Excitation Wavelength and Colloids Concentration-Dependent Nonlinear Optical Properties of Silver Nanoparticles Synthesized by Laser Ablation
, Majed H. El-Motlak 3, Samar Mamdouh 1, Mohamed Ashour 1,4, Hanan Ahmed 1, Hamza Qayyum 5 and Alaa Mahmoud 1Round 1
Reviewer 1 Report
Comments for author File: 
Comments.pdf
Author Response
Response to Reviewer 1 Comments
In the paper “Excitation Wavelength and Colloids Concentration Dependent Nonlinear Optical Properties of Silver Nanoparticles Synthesized by Laser Ablation” the authors report Ag nanoparticle synthesis and characterization. Nanoparticles are synthesized using Laser Ablation and their nonlinear optical properties are characterized using the Z-scan method. This work has novel results, but the following comments need to be addressed:
We'd like to thank the reviewer for providing such positive feedback on the manuscript.
Point 1: Regarding literature, authors should look also at these papers regarding what type of measurements have been carried out for silver nanoparticles (10.1364/JOSAB.440997; 10.3952/physics.v55i2.3100).
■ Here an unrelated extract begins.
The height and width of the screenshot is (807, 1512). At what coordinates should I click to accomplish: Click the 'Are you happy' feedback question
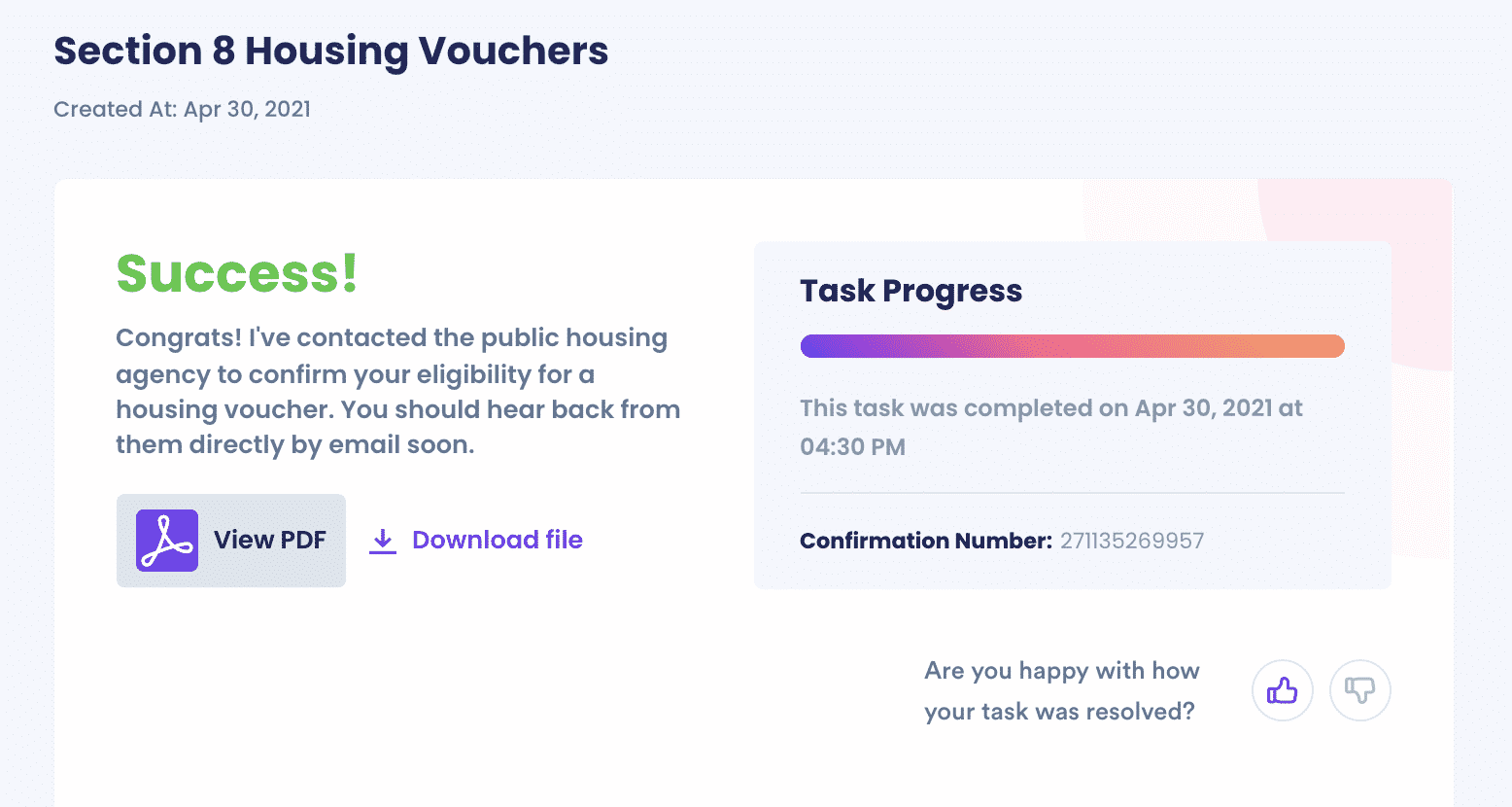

Response 1: We appreciate the reviewer's remarks. The recommended articles are excellent resources, so we have included them in the reference list.
Point 2: Regarding the Z-scan setup, the authors present the beam size at the focal point (17.2 um). Was it measured using some beam profile measurements or calculated?
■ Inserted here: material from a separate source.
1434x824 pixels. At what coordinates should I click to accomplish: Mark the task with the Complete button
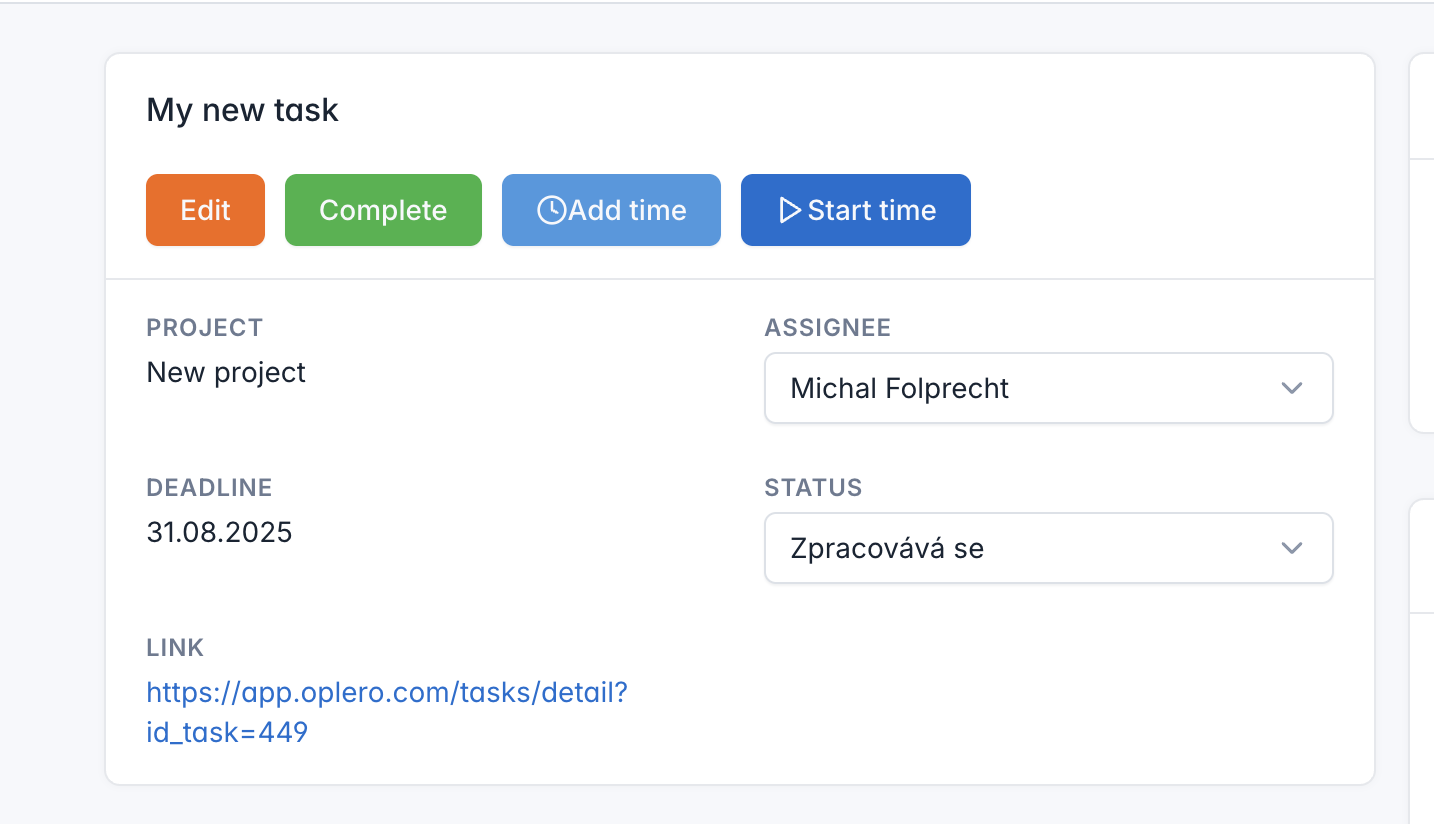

Response 2: We appreciate the reviewer's input. The knife edge approach was used to determine the size of the beam. The revised manuscript has been modified in response to the reviewer's feedback.
Point 3: When analyzing nonlinear absorption, did the authors consider the possibility of 2PA effects due to the SPR effect? When processing open-aperture data, the authors could show if the data better fit the two-photon process or three-photon process using specific analytical models. Also, power-dependent measurements should be included to show for sure that the process is a three-photon process. At the current stage, there is not enough analytical proof that this really is a three-photon process. Power dependence would be the most concrete proof of that.
Response 3: Thank you for the valuable comments.
First, regarding the relationship between the possibility that the 2PA is due to the SPR. The open aperture measurements were done for excitation wavelengths ranging from 740 to 820 nm (far from the SPR region). In this range, 3PA is comparable to the energy gap and fits the experimental data better than 2PA.
Second, to determine whether the experimental open aperture data fit better with 3PA or 2PA, the OA experimental data at excitation wavelength 820nm and excitation power of 1 W was fitted with 3PA and 2PA, respectively. The graph below illustrates that 3PA better represents the experimental data than 2PA.
Third, the reported results were obtained by investigating the dependency of NLO of AgNPs colloids on excitation wavelengths and concentrations. These results confirm that 3PA better represents the experimental data than 2PA. However, excitation power dependence was not investigated in the study as reported. The reviewer's comments are crucial for following up on the work that has been presented and may be applied to our upcoming study.
Point 4: Regarding closed-aperture measurements, it would also be beneficial to analyze data using a standard Z-scan analytical model and show what is the ratio of peak-valley distance compared to Rayleigh length. This would be a way to prove that thermal effects are responsible for observed nonlinearities. Also, a decrease in nonlinear refractive index with an increase in wavelength should be commented on. Does this correlate with linear absorption if those are thermal effects?
Response 4: We appreciate the reviewer's feedback. The ordinary model of the Z-scan (Ref. 42) doesn’t handle the thermal effect caused by the high repetition rate excitation fs laser. To avoid this issue and in the current manuscript, we used a modified model (Ref. 47) which takes into account the thermal effect due of using a high repetition rate excitation fs laser. This model (Ref. 47) was developed by our group as a new method for deducing the nonlinear refractive index of media when excited by a high repetition rate fs laser pulses. It is based on solving the heat equation to derive an expression for the normalized transmittance of closed-aperture Z-scan measurements as a function of the accumulative thermal lens induced by a high repetition rate fs laser pulses. Using this method allows us to find a better adjustment between the experimental and theoretical Z-scan curves in the far field.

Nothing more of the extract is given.